*** Begin section ***

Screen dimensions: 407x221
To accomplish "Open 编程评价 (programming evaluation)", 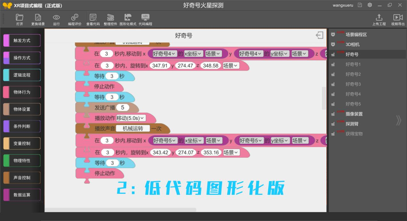I will click(x=74, y=19).
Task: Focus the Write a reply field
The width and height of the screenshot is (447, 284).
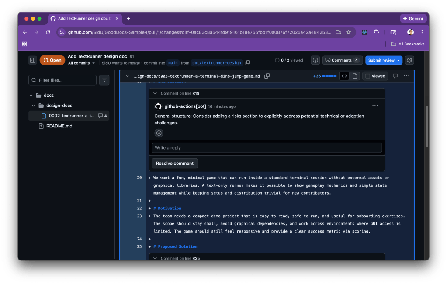Action: 267,148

*** End section ***

* Instructions for the task *
Write out word for word every line from the line with "Task: Focus the Write a reply field" through the final line of the records, both included, skipping the pictures.

* Exercise solution *
Task: Focus the Write a reply field
The width and height of the screenshot is (447, 284).
Action: 267,148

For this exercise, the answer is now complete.